Il y avait peu de chances pour que les Indiens vinssent les assaillir dès les premières nuits, et suivant le gambusino, qui ne soupçonnait pas que El Cascabel leur avait prêté l’idée qu’ils auraient dû avoir de détacher des courriers sur Arispe, il n’y en avait pas beaucoup plus pour les nuits suivantes.

« Pourquoi faire, disait Pedro, ce n’est pas leur intérêt. Dans leur idée, ils nous tiennent comme dans une souricière, et ils ne sont pas gens à se jeter dans la mer pour prendre leur poisson, quand ils savent qu’il ne pourra pas éviter leurs filets. »

Pedro avait fait pendant plusieurs mois le métier de plongeur. C’est sans doute un souvenir de ce temps qui lui fournissait cette comparaison maritime.

« Ah ! continua-t-il en mettant la main sur une des grosses pierres accumulées devant lui, je voudrais bien les voir monter à l’assaut, le Serpent-à-Sonnettes en avant ! Cela me donnerait une belle occasion de prendre ma revanche. Malheureusement, il ne le fera pas. Malraya ! Il n’est guère probable maintenant que je le tienne en mon pouvoir !

— Voyons donc ce qu’ils font à présent ! interrompit Henry.

— Regardons, mais ne nous montrons pas. Si la lune se levait, ils tireraient sur nous, et nous ne sommes pas assez sûrs que leurs mousquets ne nous atteindraient pas pour nous y exposer sans utilité. »

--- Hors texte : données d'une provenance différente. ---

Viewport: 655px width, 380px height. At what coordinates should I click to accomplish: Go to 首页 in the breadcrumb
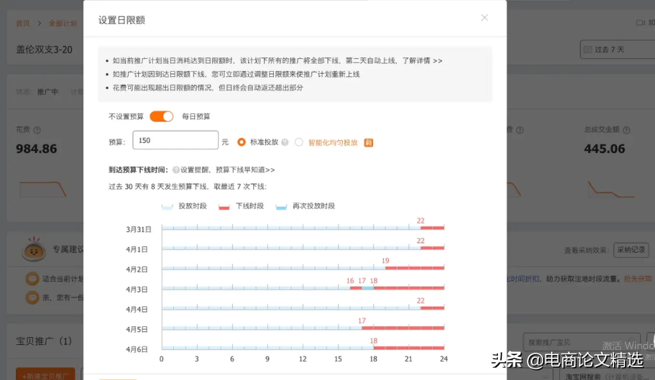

Les trois hommes se couchèrent à plat ventre et avancèrent seulement leur tête au bord du rocher. On ne distinguait rien, pas le moindre objet ni dans la plaine ni sur le lac, tant les ténèbres étaient épaisses. Pas un son, pas un mouvement dans le corral, quoique bien certainement les sauvages veillassent sur leur butin.

Le gambusino tira de sa poche un étui à cigarettes, en prit une et l’alluma. Ses compagnons en firent autant, avec cette seule différence que le cigare du jeune Anglais venait en droite ligne de la Havane,

Peu d’instants après, Pedro, levant par hasard les yeux, aperçut quelque chose qui lui fit jeter sa cigarette en disant à demi-voix :

« La lune ! »

Ce n’était encore qu’un mince point blond dans le ciel noir, mais l’astre n’allait pas tarder à se lever.

Tout à coup la lune sortit des nuages et brilla de tout son éclat. Ce fut instantané, et aussitôt, comme dans un décor de théâtre, tout changea d’aspect, et le llano devint visible à perte de vue. Le camp, le lac, les sentinelles, et jusqu’au moindre objet, apparurent clairement aux mineurs.

Pedro, lui, ne fut frappé que d’une seule chose : deux hommes se glissaient du côté de l’entrée du ravin, au-dessous de lui. Une tête de mort bien reconnaissable ressortait, dans sa blancheur, sur le fond de bronze de la poitrine d’un de ces sauvages.

« Quelle chance ! El Cascabel ! » murmura le gambusino emporté par la joie.